Am letzten Donnerstag hat das Bundeskabinett den Gesetzentwurf zur Tarifeinheit beschlossen. Mit Blick auf die Tarifauseinandersetzungen beim Flug- und Bahnverkehr will die Große Koalition die Tarifeinheit in Betrieben gesetzlich erzwingen und in der Praxis die Streikmöglichkeit von Spartengewerkschaften verbieten.

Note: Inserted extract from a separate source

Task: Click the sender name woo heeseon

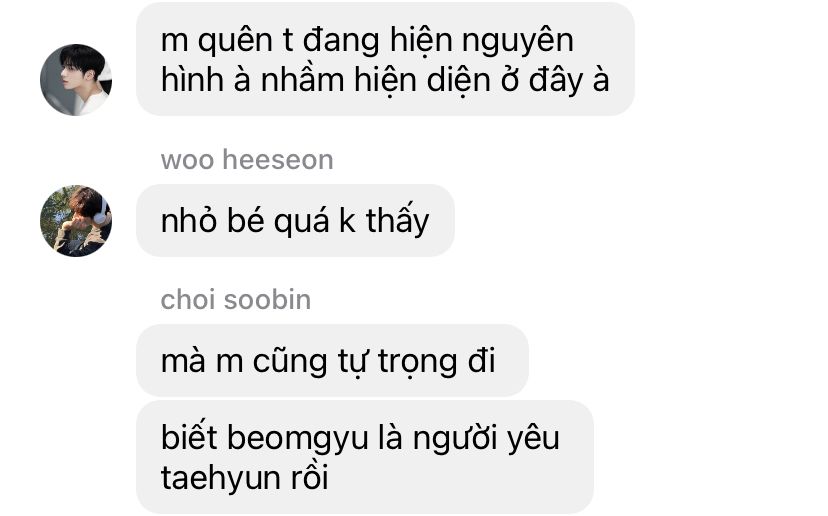Action: point(247,160)

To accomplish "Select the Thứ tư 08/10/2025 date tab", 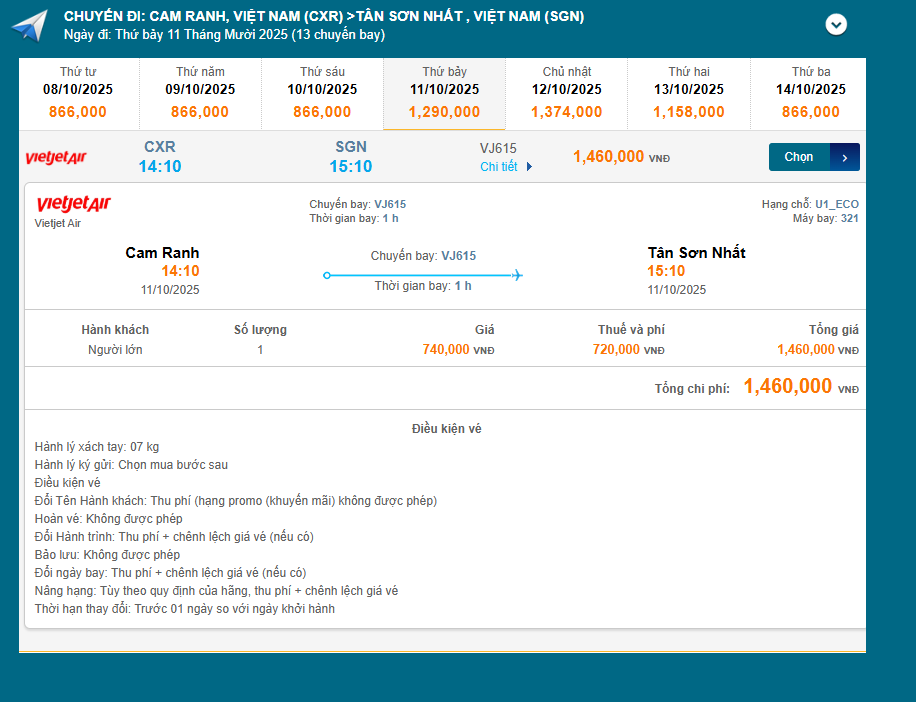I will point(78,93).
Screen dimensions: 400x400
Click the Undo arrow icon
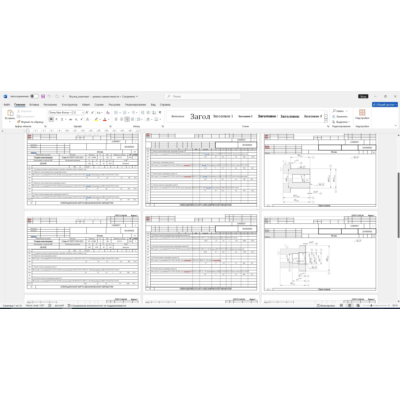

Der Bundesverband Schauspiel (BFFS), in dem die meisten Schauspielerinnen und Schauspieler gewerkschaftlich organisiert sind, lehnt wie ver.di das Tarifeinheitsgesetz aus grundsätzlichen und speziellen Bedenken strikt ab. Zum einen halten beide Gewerkschaften das Tarifeinheitsgesetz mit der in Artikel 9, Absatz 3 Grundgesetz garantierten Koalitionsfreiheit für unvereinbar. Zum anderen sind sie sich einig, dass die Instrumente des Gesetzes, die Mehrheit-im-Betrieb-Regel und die Nachzeichnungsregel, die freiwillige Tarifeinheit gefährden, die beide Gewerkschaften seit 2010 in der Film- und Fernsehbranche pflegen. Der BFFS befürchtet, dass mit dem Tarifeinheitsgesetz genau das Gegenteil erreicht wird, was sich die Regierung von ihm verspricht.

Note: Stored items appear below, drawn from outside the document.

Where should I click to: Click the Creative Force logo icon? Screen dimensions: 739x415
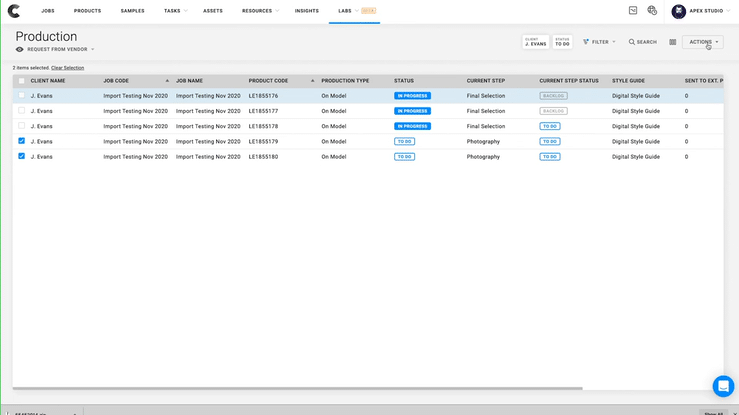pyautogui.click(x=14, y=11)
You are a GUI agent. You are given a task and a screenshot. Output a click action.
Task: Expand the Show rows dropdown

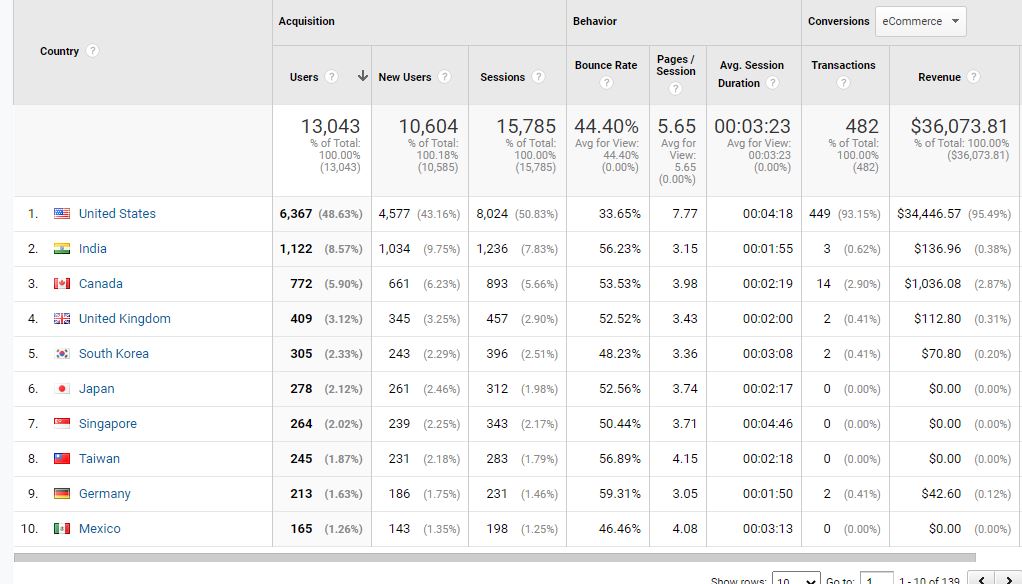[796, 580]
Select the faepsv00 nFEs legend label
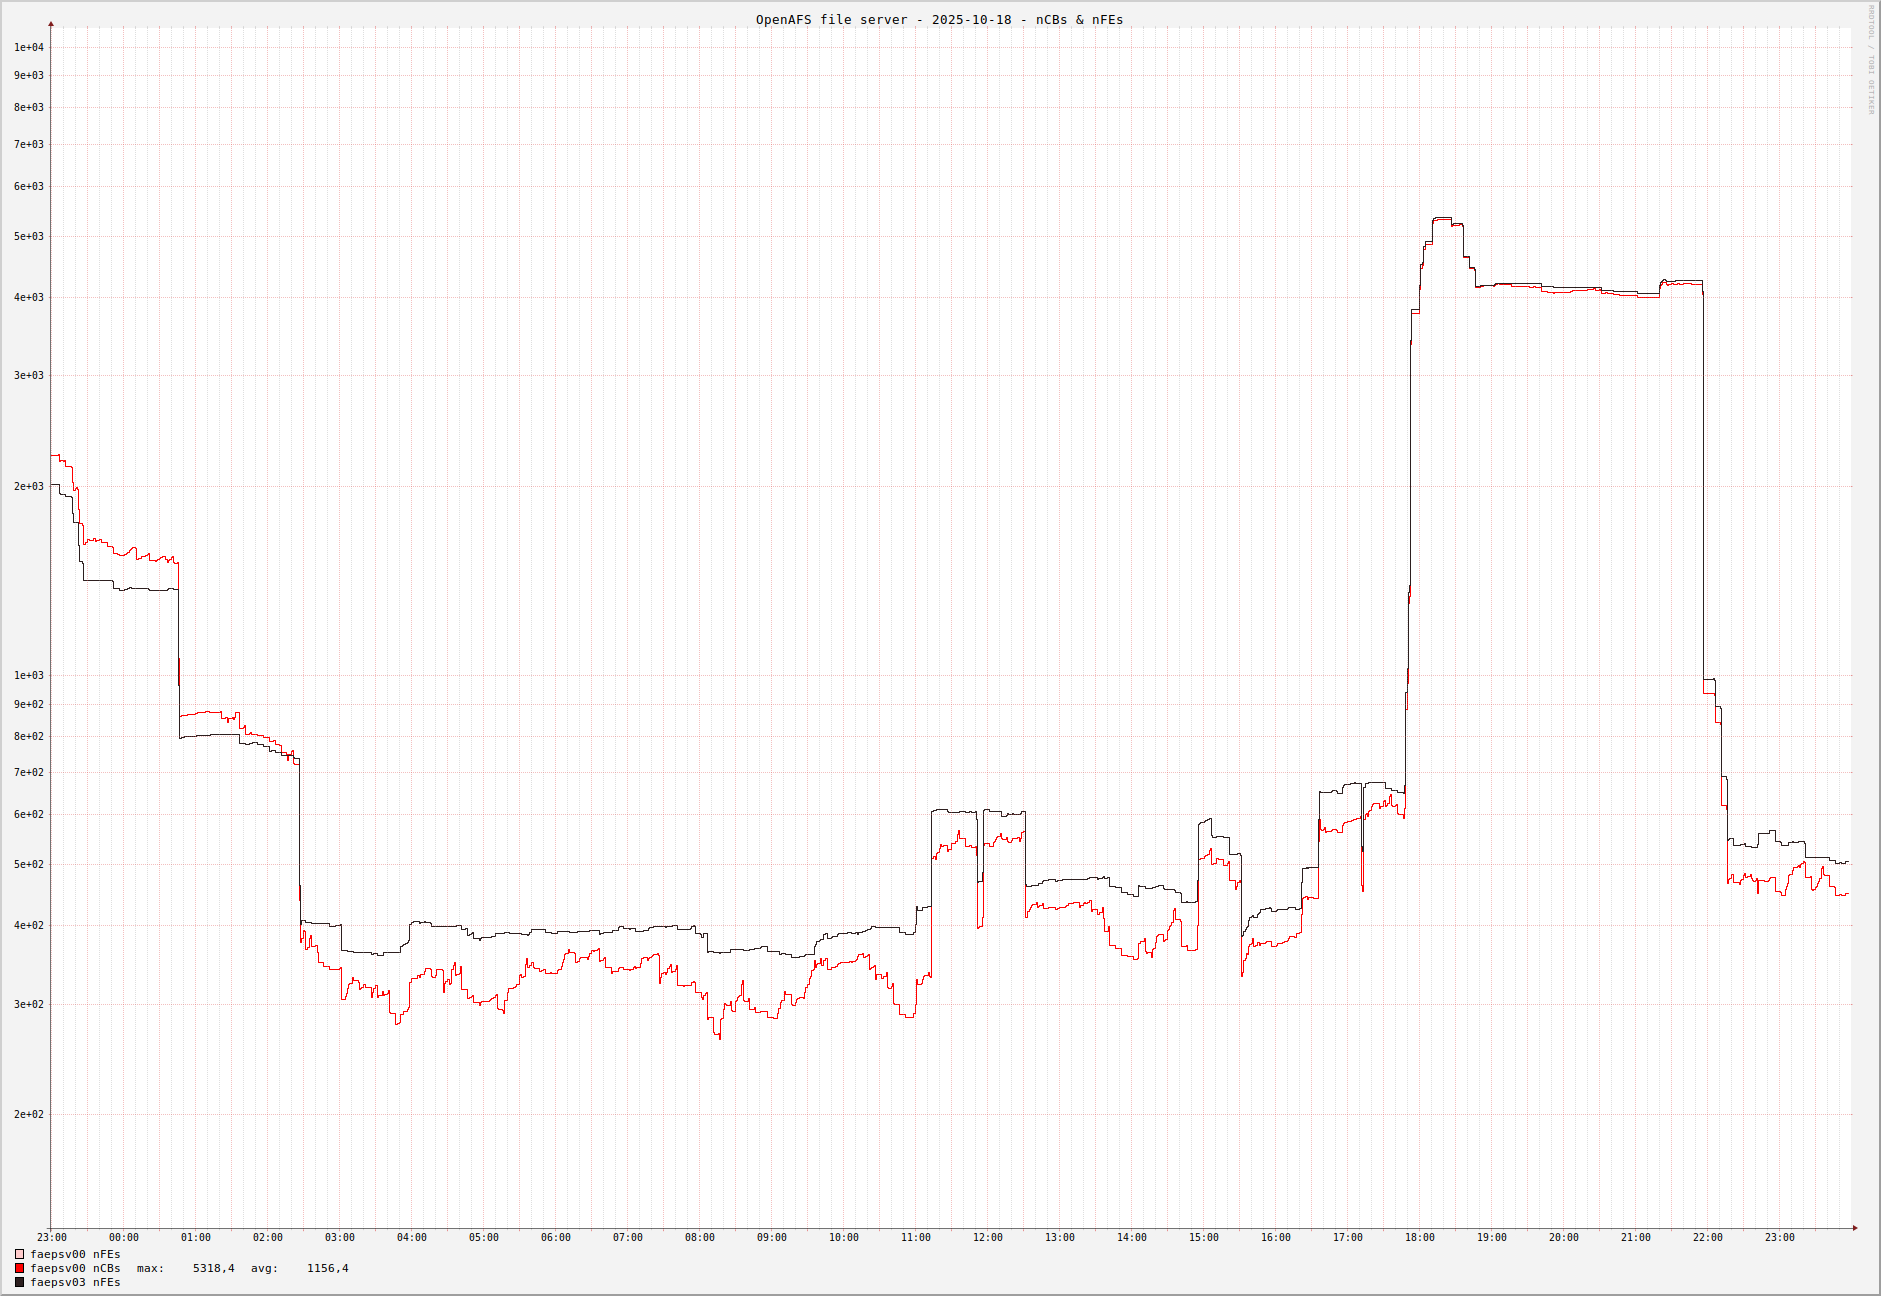 point(75,1254)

Das Tarifeinheitsgesetz lässt bei kollidierenden Tarifverträgen nur den Tarifvertrag von der Gewerkschaft gelten, die im jeweiligen Betrieb die meisten Mitglieder hat. In den Betrieben der Film- und Fernsehbranche gibt es kaum unbefristete Beschäftigungen, die meisten Angestellten arbeiten nur auf kurze Zeit befristet und wechseln ständig die Betriebe. Sind in einem Betrieb an einem Tag die meisten bei der einen Gewerkschaft organisiert, können am nächsten Tag die Mitglieder der anderen Gewerkschaft in der Mehrheit sein. „Da wird ‚Mehrheit im Betrieb‘ zum Lottospiel“, meint Heinrich Schafmeister, der im BFFS als Vorstandsmitglied für die Tarifarbeit zuständig ist. „Gerade diese Ungewissheit provoziert Hysterie unter den Mitgliedern der Gewerkschaften, sich gegen die jeweils andere zu wappnen und in ihren Kreisen zu wildern.“

Laut Tarifeinheitsgesetz soll mithilfe der sogenannten „Nachzeichnungsregel“ der Tarifvertrag der unterlegenen Minderheitsgewerkschaft dennoch gültig werden können, wenn sie den kollidierenden Teil vom Tarifvertrag der Mehrheitsgewerkschaft abschreibt.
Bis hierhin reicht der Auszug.